À l’heure où les métiers de demain se dessinent à grande vitesse, choisir sa voie universitaire est loin d’être une tâche aisée. Si l’intelligence artificielle, la transition verte ou encore la cybersécurité sont déjà sur toutes les lèvres, c’est parce qu’elles façonnent un marché du travail en pleine redéfinition — parfois même avant que les systèmes éducatifs n’aient eu le temps de s’adapter.
Selon le rapport Future of Jobs 2025 du Forum économique mondial, 170 millions de nouveaux emplois verront le jour à l’échelle mondiale d’ici 2030, mais 92 millions disparaîtront, entraînant une transformation structurelle de 22 % des métiers existants. En première ligne : les spécialistes de la data, les ingénieurs en énergies renouvelables, les experts en cybersécurité ou les enseignants du supérieur. À l’autre bout du spectre : caissiers, secrétaires, comptables… Des professions vouées à décliner, voire à disparaître.
Face à ces bouleversements, le défi pour les étudiants — et leurs familles — n’est plus seulement de décrocher un diplôme, mais de faire un pari éclairé sur l’avenir. Or, dans un monde où l’obsolescence des compétences s’accélère, ce pari devient de plus en plus complexe. Toujours selon le rapport du World Economic Forum, plus de 40 % des compétences de base requises dans le monde du travail devraient évoluer d’ici à 2027, et six travailleurs sur dix devront suivre une formation complémentaire pour rester compétitifs. L’apprentissage tout au long de la vie devient donc la nouvelle norme.

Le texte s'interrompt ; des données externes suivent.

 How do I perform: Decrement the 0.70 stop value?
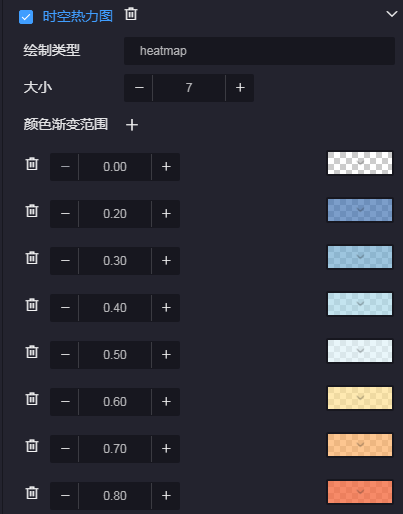65,449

Dans ce contexte, les formations axées sur les STEM (sciences, technologies, ingénierie et mathématiques), les soft skills, l’analyse critique ou encore la résilience prennent une place centrale. Mais le rapport souligne aussi une montée en puissance des métiers liés à l’éducation, à la santé mentale ou à l’économie des soins — preuve que la technologie ne remplace pas tout, et que l’humain reste au cœur des transitions en cours.
C’est aussi dans ce paysage mouvant que de plus en plus d’étudiants se tournent vers les études à l’étranger, dans l’espoir d’élargir leurs horizons, d’accéder à des spécialisations de pointe et de renforcer leur employabilité dans un monde globalisé. Bien encadrée, cette ouverture sur le monde peut devenir un levier précieux pour anticiper les mutations en cours.
L’enjeu, pour les établissements d’enseignement supérieur, est donc d’accompagner cette mutation en proposant des cursus qui allient excellence académique, ouverture internationale et adaptation aux nouvelles réalités du monde professionnel. Plus que jamais, bien choisir sa formation, c’est anticiper les évolutions de demain — et se donner les moyens d’y jouer un rôle actif.